→ BRIEF:
Copy out all the records below, swapping each "Identify the location of" for "Point out where to find" and leaving everything else the same.
PROVIDED MATERIAL Start Marker
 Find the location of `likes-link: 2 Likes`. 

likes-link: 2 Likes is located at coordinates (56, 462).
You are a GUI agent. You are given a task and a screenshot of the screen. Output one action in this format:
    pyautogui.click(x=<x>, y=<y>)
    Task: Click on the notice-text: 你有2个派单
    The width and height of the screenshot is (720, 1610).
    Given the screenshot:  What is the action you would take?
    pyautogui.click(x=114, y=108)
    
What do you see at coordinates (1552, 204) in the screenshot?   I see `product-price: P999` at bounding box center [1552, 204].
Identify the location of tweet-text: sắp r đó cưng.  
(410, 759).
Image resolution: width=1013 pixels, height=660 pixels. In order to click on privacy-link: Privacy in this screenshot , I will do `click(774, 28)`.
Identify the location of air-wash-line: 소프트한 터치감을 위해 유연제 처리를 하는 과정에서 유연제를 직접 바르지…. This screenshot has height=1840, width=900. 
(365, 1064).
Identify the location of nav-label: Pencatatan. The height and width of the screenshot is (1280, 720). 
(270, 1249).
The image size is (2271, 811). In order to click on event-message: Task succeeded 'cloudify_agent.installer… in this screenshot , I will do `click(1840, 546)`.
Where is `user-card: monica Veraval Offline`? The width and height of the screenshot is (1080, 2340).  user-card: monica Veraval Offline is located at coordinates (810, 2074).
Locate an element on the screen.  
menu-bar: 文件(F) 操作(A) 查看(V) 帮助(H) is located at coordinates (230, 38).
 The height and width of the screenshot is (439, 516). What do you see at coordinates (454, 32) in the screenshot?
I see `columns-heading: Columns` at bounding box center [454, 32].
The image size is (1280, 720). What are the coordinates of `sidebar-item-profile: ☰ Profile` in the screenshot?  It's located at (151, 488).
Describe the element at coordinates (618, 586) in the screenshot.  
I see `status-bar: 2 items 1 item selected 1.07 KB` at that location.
PROVIDED MATERIAL End Marker
→ SOLUTION TO THIS TASK:
 Find the location of `likes-link: 2 Likes`. 

likes-link: 2 Likes is located at coordinates (56, 462).
You are a GUI agent. You are given a task and a screenshot of the screen. Output one action in this format:
    pyautogui.click(x=<x>, y=<y>)
    Task: Click on the notice-text: 你有2个派单
    The width and height of the screenshot is (720, 1610).
    Given the screenshot:  What is the action you would take?
    pyautogui.click(x=114, y=108)
    
What do you see at coordinates (1552, 204) in the screenshot?   I see `product-price: P999` at bounding box center [1552, 204].
Point out where to find tweet-text: sắp r đó cưng.  
(410, 759).
Image resolution: width=1013 pixels, height=660 pixels. In order to click on privacy-link: Privacy in this screenshot , I will do `click(774, 28)`.
Point out where to find air-wash-line: 소프트한 터치감을 위해 유연제 처리를 하는 과정에서 유연제를 직접 바르지…. This screenshot has height=1840, width=900. 
(365, 1064).
Point out where to find nav-label: Pencatatan. The height and width of the screenshot is (1280, 720). 
(270, 1249).
The image size is (2271, 811). In order to click on event-message: Task succeeded 'cloudify_agent.installer… in this screenshot , I will do `click(1840, 546)`.
Where is `user-card: monica Veraval Offline`? The width and height of the screenshot is (1080, 2340).  user-card: monica Veraval Offline is located at coordinates (810, 2074).
Locate an element on the screen.  
menu-bar: 文件(F) 操作(A) 查看(V) 帮助(H) is located at coordinates (230, 38).
 The height and width of the screenshot is (439, 516). What do you see at coordinates (454, 32) in the screenshot?
I see `columns-heading: Columns` at bounding box center [454, 32].
The image size is (1280, 720). What are the coordinates of `sidebar-item-profile: ☰ Profile` in the screenshot?  It's located at (151, 488).
Describe the element at coordinates (618, 586) in the screenshot.  
I see `status-bar: 2 items 1 item selected 1.07 KB` at that location.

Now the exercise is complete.